◆ **Breve esercizio**
Ricopia parola per parola la parte del testo sul Mezzogiorno compresa tra "1 – Introduzione" e "domanda interna (www.propostaneokeynesiana.it).", estremi inclusi.

◆ **Testo fornito**
***
1 – Introduzione
Guido Ortona et al. hanno recentemente proposto di procedere a un programma straordinario di assunzione di 1 milione di individui nella pubblica amministrazione italiana, con retribuzioni pagate da una tassa di scopo temporanea sulle maggiori ricchezze finanziarie delle famiglie italiane. La proposta si fonda essenzialmente sulla convinzione che l’espansione del settore pubblico abbia rilevanti effetti moltiplicativi sulla domanda interna (www.propostaneokeynesiana.it).
A partire da questa formulazione, questo saggio si sofferma sul funzionamento della pubblica amministrazione nel Mezzogiorno, mettendo in evidenza come il problema abbia natura quali-quantitativa e come, anche per questa ragione, il programma suggerito da Ortona et al. sia da raccomandare, tuttavia da ampliare tenendo conto di dispositivi che aumentino il rendimento dei lavoratori. In altri termini, ci si concentra anche sugli effetti dal lato dell’offerta del programma di assunzioni nel pubblico impiego, rilevando gli effetti di complementarietà fra la crescita della spesa pubblica e la dinamica degli investimenti nel settore privato.
L’esposizione è organizzata come segue. Nel paragrafo 2 si dà conto dei meccanismi di causazione circolare cumulativa che sono alla base della crescita dei divari regionali; nel paragrafo 3 si analizza la pubblica amministrazione nel Mezzogiorno. ***
2 – Il mercato causa divergenze regionali: un’analisi istituzionalista dei rapporti Nord-Sud
La divergenza fra Nord e Sud ha inizio fin dall’Unificazione. Gli storici riportano il dato per il quale, al 1861, il Pil meridionale non era sensibilmente inferiore a quello del resto del Paese. La fondamentale motivazione delle origini della divergenza è da rintracciare in una variabile geografica, legata alla logistica e ai trasporti. Gli anni successivi all’Unificazione d’Italia sono, infatti, gli anni nei quali si amplia la domanda interna in Europa, soprattutto come conseguenza della prima rivoluzione industriale in Germania. Le produzioni del Nord, considerati gli elevati costi di trasporto in quella fase, trovano, per conseguenza, consumatori più ricchi, più vicini, più numerosi.
***
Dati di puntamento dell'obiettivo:
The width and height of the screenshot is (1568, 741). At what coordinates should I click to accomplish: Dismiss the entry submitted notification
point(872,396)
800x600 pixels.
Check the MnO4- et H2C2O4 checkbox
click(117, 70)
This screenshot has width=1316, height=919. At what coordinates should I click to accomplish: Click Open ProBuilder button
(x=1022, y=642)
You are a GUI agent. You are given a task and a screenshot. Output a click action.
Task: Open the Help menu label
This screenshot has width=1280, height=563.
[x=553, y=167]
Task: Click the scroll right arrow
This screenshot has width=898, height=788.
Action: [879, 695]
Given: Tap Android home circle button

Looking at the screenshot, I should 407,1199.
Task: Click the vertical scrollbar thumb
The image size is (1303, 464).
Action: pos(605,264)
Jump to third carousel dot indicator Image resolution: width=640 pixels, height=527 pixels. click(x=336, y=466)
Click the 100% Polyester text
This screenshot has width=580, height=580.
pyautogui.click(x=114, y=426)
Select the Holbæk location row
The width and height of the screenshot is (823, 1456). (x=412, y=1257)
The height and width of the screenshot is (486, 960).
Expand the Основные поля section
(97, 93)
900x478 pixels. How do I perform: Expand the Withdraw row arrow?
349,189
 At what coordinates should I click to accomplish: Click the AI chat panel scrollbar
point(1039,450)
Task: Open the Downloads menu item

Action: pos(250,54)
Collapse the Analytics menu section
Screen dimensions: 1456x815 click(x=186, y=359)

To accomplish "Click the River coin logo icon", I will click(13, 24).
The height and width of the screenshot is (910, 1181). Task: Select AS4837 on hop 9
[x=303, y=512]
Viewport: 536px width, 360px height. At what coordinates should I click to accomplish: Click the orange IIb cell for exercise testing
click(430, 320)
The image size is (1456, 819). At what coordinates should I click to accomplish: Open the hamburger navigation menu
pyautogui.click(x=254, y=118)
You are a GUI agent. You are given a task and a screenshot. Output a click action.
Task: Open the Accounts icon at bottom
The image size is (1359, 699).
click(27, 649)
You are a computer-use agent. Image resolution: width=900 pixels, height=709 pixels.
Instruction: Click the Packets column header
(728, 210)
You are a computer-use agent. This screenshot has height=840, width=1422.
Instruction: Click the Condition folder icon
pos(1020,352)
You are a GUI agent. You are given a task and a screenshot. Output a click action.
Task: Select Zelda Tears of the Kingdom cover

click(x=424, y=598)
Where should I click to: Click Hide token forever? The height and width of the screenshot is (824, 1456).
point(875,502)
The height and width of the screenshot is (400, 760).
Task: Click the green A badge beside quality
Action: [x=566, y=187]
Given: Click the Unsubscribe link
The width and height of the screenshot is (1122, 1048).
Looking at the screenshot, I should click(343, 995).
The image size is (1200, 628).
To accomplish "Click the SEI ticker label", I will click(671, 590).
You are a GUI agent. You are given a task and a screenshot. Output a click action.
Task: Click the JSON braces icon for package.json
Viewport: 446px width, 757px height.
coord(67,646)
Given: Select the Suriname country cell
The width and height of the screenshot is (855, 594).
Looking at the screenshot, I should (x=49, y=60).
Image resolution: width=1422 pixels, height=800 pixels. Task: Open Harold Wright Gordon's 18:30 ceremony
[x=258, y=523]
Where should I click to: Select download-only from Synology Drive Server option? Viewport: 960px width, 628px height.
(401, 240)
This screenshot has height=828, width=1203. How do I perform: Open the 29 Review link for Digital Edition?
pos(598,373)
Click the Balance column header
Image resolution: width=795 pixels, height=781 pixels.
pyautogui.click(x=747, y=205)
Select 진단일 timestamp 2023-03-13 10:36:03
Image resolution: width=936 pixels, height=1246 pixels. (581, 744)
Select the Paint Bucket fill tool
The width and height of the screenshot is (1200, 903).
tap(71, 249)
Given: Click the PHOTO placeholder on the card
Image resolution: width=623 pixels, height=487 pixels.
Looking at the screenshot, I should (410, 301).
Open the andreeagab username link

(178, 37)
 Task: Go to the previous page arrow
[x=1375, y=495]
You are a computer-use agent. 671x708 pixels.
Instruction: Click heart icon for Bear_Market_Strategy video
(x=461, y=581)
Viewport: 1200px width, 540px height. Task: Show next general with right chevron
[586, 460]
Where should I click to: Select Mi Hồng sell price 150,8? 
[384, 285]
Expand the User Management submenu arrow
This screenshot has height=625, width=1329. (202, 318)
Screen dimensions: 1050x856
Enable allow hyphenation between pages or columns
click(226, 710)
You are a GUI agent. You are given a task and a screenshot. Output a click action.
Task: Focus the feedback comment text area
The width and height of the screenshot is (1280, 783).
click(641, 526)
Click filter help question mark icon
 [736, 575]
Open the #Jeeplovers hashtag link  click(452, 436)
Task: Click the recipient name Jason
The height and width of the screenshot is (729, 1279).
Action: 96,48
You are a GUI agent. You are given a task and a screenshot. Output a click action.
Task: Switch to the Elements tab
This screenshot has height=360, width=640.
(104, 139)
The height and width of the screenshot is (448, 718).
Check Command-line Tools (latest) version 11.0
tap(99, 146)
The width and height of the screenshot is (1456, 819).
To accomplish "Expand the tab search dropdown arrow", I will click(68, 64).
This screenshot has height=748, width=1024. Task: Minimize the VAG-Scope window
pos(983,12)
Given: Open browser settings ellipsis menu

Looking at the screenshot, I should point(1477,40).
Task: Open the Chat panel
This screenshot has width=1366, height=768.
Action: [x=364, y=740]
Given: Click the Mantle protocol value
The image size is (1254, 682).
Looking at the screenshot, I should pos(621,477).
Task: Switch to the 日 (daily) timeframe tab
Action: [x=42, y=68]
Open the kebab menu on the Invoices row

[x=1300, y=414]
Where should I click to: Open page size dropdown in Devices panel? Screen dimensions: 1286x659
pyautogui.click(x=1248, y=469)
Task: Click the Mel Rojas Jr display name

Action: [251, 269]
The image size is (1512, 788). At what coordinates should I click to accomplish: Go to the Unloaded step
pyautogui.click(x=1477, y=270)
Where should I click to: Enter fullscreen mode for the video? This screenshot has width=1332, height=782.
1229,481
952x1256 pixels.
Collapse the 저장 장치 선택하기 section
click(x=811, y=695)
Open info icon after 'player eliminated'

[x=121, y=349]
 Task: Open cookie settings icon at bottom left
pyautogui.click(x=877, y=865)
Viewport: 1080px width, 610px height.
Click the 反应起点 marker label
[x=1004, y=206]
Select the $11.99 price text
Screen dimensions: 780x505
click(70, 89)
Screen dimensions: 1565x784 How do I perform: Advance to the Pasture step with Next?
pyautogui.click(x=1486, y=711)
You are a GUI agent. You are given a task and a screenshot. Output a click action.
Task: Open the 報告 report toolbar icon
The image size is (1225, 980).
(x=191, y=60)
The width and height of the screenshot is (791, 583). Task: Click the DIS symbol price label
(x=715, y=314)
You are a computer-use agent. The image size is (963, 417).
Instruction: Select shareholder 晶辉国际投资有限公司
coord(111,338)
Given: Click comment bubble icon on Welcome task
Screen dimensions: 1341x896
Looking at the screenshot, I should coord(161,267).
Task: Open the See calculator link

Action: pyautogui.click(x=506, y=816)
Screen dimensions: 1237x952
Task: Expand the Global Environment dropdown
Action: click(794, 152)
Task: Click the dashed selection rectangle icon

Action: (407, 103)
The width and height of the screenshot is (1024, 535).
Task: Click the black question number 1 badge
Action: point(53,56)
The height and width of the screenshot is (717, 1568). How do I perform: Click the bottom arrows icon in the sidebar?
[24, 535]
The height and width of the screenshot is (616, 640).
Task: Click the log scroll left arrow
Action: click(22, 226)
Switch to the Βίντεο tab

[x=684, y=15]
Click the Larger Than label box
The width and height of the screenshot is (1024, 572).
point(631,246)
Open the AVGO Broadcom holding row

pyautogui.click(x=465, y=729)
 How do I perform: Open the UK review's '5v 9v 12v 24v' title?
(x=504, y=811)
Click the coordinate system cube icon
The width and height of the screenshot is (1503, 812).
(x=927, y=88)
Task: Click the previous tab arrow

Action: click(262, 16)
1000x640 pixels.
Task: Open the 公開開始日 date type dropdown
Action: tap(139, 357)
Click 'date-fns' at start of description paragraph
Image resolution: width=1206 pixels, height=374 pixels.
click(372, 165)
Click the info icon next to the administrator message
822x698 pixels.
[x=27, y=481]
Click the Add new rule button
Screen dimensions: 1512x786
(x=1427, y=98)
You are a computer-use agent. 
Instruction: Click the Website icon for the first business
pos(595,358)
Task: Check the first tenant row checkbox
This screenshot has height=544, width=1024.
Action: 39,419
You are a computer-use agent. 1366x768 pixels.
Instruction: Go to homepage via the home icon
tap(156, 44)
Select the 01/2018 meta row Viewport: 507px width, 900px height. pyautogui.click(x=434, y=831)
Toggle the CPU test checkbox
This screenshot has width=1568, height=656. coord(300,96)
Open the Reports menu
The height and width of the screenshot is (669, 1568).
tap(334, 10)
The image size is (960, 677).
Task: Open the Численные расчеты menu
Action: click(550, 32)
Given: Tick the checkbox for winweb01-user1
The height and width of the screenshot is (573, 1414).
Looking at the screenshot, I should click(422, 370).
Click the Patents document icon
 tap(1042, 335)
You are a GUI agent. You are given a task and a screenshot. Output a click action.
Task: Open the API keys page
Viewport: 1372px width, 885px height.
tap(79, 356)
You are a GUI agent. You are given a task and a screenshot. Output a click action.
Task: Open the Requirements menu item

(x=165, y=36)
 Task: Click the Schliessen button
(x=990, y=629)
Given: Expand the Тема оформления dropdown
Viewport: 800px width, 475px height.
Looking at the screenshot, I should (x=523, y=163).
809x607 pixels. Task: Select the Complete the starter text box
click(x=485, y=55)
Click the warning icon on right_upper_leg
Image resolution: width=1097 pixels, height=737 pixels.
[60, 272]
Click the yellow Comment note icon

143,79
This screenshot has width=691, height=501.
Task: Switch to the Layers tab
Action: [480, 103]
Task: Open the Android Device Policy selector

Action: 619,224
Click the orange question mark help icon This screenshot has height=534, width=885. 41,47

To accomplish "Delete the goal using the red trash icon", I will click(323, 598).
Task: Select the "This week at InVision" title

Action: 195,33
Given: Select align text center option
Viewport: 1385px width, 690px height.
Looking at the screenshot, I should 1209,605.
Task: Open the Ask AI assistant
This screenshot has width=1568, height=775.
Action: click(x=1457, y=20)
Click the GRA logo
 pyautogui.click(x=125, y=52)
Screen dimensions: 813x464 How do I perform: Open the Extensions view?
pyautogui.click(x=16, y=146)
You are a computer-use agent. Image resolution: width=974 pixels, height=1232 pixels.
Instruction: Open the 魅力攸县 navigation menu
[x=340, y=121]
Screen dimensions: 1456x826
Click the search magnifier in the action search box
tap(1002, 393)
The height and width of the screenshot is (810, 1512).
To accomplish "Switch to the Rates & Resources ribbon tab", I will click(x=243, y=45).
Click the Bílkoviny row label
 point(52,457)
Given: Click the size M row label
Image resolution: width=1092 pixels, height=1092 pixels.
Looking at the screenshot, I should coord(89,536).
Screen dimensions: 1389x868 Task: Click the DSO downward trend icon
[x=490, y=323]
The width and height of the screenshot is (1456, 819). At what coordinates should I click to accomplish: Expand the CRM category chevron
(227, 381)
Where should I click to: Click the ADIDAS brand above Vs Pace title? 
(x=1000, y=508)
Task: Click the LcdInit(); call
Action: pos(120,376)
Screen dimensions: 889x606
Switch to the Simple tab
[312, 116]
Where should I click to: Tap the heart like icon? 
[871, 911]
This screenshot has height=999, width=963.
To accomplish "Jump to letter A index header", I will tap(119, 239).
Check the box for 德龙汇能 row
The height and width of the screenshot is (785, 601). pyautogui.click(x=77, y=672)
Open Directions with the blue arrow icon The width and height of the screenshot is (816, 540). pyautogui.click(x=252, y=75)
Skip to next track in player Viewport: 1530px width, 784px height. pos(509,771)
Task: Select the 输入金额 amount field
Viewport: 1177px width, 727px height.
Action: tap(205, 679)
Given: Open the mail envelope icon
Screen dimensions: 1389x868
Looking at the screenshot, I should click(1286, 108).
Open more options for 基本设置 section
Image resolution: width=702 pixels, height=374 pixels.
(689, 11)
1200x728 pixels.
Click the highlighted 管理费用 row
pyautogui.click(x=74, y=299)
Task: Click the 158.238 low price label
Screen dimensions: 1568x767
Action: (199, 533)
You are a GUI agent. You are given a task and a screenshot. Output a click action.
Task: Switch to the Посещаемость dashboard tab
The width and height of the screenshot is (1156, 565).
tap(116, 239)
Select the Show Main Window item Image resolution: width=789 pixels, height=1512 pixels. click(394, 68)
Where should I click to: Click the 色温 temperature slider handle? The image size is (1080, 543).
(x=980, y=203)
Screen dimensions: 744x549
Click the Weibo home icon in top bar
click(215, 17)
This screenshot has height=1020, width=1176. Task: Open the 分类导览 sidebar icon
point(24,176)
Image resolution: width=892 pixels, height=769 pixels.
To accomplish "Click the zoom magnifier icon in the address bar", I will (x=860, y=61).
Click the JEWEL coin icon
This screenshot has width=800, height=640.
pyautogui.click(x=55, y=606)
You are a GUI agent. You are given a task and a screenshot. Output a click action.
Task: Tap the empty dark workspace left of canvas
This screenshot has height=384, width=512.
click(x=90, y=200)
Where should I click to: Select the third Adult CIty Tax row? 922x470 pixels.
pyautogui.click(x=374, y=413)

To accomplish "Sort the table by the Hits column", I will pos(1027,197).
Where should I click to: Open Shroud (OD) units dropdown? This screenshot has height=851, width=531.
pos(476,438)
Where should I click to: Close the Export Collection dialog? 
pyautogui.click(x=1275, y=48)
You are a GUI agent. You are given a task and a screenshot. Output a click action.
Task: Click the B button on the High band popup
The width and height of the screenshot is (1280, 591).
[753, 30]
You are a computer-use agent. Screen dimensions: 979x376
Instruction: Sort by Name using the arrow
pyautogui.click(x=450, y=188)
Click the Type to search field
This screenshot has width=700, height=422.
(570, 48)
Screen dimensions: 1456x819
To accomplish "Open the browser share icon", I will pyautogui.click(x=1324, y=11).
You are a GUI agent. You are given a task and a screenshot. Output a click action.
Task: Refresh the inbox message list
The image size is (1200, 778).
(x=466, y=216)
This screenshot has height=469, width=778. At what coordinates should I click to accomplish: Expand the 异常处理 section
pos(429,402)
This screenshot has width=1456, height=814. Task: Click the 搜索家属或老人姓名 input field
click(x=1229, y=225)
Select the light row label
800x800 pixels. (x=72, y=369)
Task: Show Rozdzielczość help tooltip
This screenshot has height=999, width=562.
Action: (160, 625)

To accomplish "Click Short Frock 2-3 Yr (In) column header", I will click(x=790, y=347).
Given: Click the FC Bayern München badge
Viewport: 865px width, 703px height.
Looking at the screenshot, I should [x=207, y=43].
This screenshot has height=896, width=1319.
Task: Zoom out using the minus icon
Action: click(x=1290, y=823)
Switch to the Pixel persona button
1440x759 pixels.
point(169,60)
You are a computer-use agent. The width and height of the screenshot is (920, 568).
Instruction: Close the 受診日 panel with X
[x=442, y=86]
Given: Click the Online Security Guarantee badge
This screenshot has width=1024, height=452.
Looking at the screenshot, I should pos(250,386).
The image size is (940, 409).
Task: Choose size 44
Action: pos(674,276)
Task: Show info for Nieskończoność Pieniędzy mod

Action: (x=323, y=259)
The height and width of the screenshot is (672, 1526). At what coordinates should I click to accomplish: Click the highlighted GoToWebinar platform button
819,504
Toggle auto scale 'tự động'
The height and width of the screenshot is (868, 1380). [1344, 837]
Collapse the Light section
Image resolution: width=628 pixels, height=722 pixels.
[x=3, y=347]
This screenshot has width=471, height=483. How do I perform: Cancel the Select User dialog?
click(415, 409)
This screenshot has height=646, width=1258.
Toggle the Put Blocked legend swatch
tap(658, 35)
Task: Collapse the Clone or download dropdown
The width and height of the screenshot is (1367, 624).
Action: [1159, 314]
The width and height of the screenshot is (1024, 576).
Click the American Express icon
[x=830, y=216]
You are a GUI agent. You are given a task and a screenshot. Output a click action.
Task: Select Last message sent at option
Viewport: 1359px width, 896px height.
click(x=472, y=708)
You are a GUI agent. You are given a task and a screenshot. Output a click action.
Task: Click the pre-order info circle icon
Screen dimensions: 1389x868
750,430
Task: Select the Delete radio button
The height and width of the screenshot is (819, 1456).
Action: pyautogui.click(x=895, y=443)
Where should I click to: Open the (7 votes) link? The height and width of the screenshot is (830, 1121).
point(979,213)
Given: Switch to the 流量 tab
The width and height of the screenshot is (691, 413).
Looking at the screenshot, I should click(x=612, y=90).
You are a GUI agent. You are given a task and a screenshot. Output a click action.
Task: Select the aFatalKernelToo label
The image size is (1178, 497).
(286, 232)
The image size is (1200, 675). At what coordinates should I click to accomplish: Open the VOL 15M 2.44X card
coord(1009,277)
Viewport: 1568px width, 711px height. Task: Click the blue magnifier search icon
***
◆ **Risposta attesa**
1 – Introduzione
Guido Ortona et al. hanno recentemente proposto di procedere a un programma straordinario di assunzione di 1 milione di individui nella pubblica amministrazione italiana, con retribuzioni pagate da una tassa di scopo temporanea sulle maggiori ricchezze finanziarie delle famiglie italiane. La proposta si fonda essenzialmente sulla convinzione che l’espansione del settore pubblico abbia rilevanti effetti moltiplicativi sulla domanda interna (www.propostaneokeynesiana.it).